### WHAT TO PRODUCE
Reproduce the full listing exactly.

──────── DATA FOR REVIEW

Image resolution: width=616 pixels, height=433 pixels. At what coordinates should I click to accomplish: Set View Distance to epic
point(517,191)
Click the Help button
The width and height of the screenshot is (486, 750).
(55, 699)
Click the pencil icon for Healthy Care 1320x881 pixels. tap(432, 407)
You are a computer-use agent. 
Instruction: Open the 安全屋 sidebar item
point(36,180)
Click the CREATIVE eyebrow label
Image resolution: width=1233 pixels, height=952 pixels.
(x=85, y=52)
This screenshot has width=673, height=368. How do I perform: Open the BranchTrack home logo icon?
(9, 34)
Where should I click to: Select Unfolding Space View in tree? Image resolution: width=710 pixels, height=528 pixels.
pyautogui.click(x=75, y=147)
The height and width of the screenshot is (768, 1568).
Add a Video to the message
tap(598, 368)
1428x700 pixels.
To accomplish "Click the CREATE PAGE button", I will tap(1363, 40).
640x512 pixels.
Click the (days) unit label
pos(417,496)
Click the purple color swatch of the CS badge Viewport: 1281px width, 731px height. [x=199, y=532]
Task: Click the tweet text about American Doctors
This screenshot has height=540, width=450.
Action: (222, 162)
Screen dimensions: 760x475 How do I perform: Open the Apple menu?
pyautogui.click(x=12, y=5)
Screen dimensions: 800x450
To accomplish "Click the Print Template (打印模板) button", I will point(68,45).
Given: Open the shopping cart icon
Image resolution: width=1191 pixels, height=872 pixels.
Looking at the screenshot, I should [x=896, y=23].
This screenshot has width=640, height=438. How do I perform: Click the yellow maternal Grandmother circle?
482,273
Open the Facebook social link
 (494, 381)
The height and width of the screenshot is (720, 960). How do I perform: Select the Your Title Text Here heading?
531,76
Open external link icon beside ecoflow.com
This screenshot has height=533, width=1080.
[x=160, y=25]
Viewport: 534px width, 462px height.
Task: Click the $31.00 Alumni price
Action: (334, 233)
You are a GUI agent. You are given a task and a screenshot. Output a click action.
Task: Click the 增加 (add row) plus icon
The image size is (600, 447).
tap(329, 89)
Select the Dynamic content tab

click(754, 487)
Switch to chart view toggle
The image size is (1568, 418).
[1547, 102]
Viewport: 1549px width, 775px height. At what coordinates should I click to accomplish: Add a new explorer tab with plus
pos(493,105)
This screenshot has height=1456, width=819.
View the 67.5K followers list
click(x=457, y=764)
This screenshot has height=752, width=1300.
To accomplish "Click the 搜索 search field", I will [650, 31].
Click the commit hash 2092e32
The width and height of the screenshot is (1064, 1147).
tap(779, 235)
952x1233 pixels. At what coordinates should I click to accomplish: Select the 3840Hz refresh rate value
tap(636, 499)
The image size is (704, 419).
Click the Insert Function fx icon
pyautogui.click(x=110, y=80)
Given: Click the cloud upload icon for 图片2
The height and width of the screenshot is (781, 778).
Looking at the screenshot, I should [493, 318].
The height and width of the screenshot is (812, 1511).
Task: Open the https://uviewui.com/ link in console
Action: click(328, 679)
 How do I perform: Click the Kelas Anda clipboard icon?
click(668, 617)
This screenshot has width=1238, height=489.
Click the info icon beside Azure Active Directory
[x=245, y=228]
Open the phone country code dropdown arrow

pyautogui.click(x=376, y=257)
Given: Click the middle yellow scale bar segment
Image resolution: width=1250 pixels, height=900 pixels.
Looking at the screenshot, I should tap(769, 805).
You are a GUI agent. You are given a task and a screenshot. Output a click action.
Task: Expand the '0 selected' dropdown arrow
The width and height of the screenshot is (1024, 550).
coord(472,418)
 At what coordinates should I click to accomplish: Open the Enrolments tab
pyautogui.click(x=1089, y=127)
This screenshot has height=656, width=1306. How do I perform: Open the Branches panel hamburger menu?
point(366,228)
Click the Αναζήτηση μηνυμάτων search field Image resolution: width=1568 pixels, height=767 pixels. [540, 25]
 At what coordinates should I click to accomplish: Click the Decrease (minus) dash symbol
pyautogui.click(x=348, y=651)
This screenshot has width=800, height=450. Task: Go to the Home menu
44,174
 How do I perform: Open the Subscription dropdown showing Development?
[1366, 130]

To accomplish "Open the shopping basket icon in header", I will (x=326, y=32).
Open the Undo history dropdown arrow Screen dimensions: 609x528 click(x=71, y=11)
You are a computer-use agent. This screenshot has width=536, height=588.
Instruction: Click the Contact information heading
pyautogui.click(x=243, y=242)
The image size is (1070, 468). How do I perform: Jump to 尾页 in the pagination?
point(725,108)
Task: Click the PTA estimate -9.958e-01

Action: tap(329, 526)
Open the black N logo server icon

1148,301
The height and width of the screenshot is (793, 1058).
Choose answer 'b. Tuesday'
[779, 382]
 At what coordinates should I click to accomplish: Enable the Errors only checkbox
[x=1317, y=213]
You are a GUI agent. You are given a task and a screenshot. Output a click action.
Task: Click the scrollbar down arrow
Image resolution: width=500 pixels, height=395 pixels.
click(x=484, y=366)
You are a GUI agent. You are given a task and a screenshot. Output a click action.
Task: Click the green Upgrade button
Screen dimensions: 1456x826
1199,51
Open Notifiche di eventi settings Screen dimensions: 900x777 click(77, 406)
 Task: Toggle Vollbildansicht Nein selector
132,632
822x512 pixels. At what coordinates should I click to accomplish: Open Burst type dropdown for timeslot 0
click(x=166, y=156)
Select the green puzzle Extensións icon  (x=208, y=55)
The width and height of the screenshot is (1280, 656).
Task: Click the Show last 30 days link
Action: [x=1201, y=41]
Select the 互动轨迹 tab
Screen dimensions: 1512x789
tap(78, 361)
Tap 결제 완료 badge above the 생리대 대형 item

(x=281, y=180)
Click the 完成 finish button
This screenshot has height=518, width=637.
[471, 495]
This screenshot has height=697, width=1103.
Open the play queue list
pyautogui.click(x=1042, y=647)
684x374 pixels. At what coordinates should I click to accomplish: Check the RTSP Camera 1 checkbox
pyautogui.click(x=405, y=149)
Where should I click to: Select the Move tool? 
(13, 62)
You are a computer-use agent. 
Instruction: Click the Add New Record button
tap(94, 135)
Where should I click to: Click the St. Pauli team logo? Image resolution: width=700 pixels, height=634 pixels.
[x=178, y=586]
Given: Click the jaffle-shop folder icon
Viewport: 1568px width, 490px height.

────────────────

### SOLUTION TO THE PROBLEM
Image resolution: width=616 pixels, height=433 pixels. At what coordinates should I click to accomplish: Set View Distance to epic
point(517,191)
Click the Help button
The width and height of the screenshot is (486, 750).
(55, 699)
Click the pencil icon for Healthy Care 1320x881 pixels. tap(432, 407)
You are a computer-use agent. 
Instruction: Open the 安全屋 sidebar item
point(36,180)
Click the CREATIVE eyebrow label
Image resolution: width=1233 pixels, height=952 pixels.
(x=85, y=52)
This screenshot has width=673, height=368. How do I perform: Open the BranchTrack home logo icon?
(9, 34)
Where should I click to: Select Unfolding Space View in tree? Image resolution: width=710 pixels, height=528 pixels.
pyautogui.click(x=75, y=147)
The height and width of the screenshot is (768, 1568).
Add a Video to the message
tap(598, 368)
1428x700 pixels.
To accomplish "Click the CREATE PAGE button", I will tap(1363, 40).
640x512 pixels.
Click the (days) unit label
pos(417,496)
Click the purple color swatch of the CS badge Viewport: 1281px width, 731px height. [x=199, y=532]
Task: Click the tweet text about American Doctors
This screenshot has height=540, width=450.
Action: (222, 162)
Screen dimensions: 760x475 How do I perform: Open the Apple menu?
pyautogui.click(x=12, y=5)
Screen dimensions: 800x450
To accomplish "Click the Print Template (打印模板) button", I will point(68,45).
Given: Open the shopping cart icon
Image resolution: width=1191 pixels, height=872 pixels.
Looking at the screenshot, I should [x=896, y=23].
This screenshot has width=640, height=438. How do I perform: Click the yellow maternal Grandmother circle?
482,273
Open the Facebook social link
 (494, 381)
The height and width of the screenshot is (720, 960). How do I perform: Select the Your Title Text Here heading?
531,76
Open external link icon beside ecoflow.com
This screenshot has height=533, width=1080.
[x=160, y=25]
Viewport: 534px width, 462px height.
Task: Click the $31.00 Alumni price
Action: (334, 233)
You are a GUI agent. You are given a task and a screenshot. Output a click action.
Task: Click the 增加 (add row) plus icon
The image size is (600, 447).
tap(329, 89)
Select the Dynamic content tab

click(754, 487)
Switch to chart view toggle
The image size is (1568, 418).
[1547, 102]
Viewport: 1549px width, 775px height. At what coordinates should I click to accomplish: Add a new explorer tab with plus
pos(493,105)
This screenshot has height=1456, width=819.
View the 67.5K followers list
click(x=457, y=764)
This screenshot has height=752, width=1300.
To accomplish "Click the 搜索 search field", I will [650, 31].
Click the commit hash 2092e32
The width and height of the screenshot is (1064, 1147).
tap(779, 235)
952x1233 pixels. At what coordinates should I click to accomplish: Select the 3840Hz refresh rate value
tap(636, 499)
The image size is (704, 419).
Click the Insert Function fx icon
pyautogui.click(x=110, y=80)
Given: Click the cloud upload icon for 图片2
The height and width of the screenshot is (781, 778).
Looking at the screenshot, I should [493, 318].
The height and width of the screenshot is (812, 1511).
Task: Open the https://uviewui.com/ link in console
Action: click(328, 679)
 How do I perform: Click the Kelas Anda clipboard icon?
click(668, 617)
This screenshot has width=1238, height=489.
Click the info icon beside Azure Active Directory
[x=245, y=228]
Open the phone country code dropdown arrow

pyautogui.click(x=376, y=257)
Given: Click the middle yellow scale bar segment
Image resolution: width=1250 pixels, height=900 pixels.
Looking at the screenshot, I should tap(769, 805).
You are a GUI agent. You are given a task and a screenshot. Output a click action.
Task: Expand the '0 selected' dropdown arrow
The width and height of the screenshot is (1024, 550).
coord(472,418)
 At what coordinates should I click to accomplish: Open the Enrolments tab
pyautogui.click(x=1089, y=127)
This screenshot has height=656, width=1306. How do I perform: Open the Branches panel hamburger menu?
point(366,228)
Click the Αναζήτηση μηνυμάτων search field Image resolution: width=1568 pixels, height=767 pixels. [540, 25]
 At what coordinates should I click to accomplish: Click the Decrease (minus) dash symbol
pyautogui.click(x=348, y=651)
This screenshot has width=800, height=450. Task: Go to the Home menu
44,174
 How do I perform: Open the Subscription dropdown showing Development?
[1366, 130]

To accomplish "Open the shopping basket icon in header", I will (x=326, y=32).
Open the Undo history dropdown arrow Screen dimensions: 609x528 click(x=71, y=11)
You are a computer-use agent. This screenshot has width=536, height=588.
Instruction: Click the Contact information heading
pyautogui.click(x=243, y=242)
The image size is (1070, 468). How do I perform: Jump to 尾页 in the pagination?
point(725,108)
Task: Click the PTA estimate -9.958e-01

Action: tap(329, 526)
Open the black N logo server icon

1148,301
The height and width of the screenshot is (793, 1058).
Choose answer 'b. Tuesday'
[779, 382]
 At what coordinates should I click to accomplish: Enable the Errors only checkbox
[x=1317, y=213]
You are a GUI agent. You are given a task and a screenshot. Output a click action.
Task: Click the scrollbar down arrow
Image resolution: width=500 pixels, height=395 pixels.
click(x=484, y=366)
You are a GUI agent. You are given a task and a screenshot. Output a click action.
Task: Click the green Upgrade button
Screen dimensions: 1456x826
1199,51
Open Notifiche di eventi settings Screen dimensions: 900x777 click(77, 406)
 Task: Toggle Vollbildansicht Nein selector
132,632
822x512 pixels. At what coordinates should I click to accomplish: Open Burst type dropdown for timeslot 0
click(x=166, y=156)
Select the green puzzle Extensións icon  (x=208, y=55)
The width and height of the screenshot is (1280, 656).
Task: Click the Show last 30 days link
Action: [x=1201, y=41]
Select the 互动轨迹 tab
Screen dimensions: 1512x789
tap(78, 361)
Tap 결제 완료 badge above the 생리대 대형 item

(x=281, y=180)
Click the 完成 finish button
This screenshot has height=518, width=637.
[471, 495]
This screenshot has height=697, width=1103.
Open the play queue list
pyautogui.click(x=1042, y=647)
684x374 pixels. At what coordinates should I click to accomplish: Check the RTSP Camera 1 checkbox
pyautogui.click(x=405, y=149)
Where should I click to: Select the Move tool? 
(13, 62)
You are a computer-use agent. 
Instruction: Click the Add New Record button
tap(94, 135)
Where should I click to: Click the St. Pauli team logo? Image resolution: width=700 pixels, height=634 pixels.
[x=178, y=586]
Given: Click the jaffle-shop folder icon
Viewport: 1568px width, 490px height.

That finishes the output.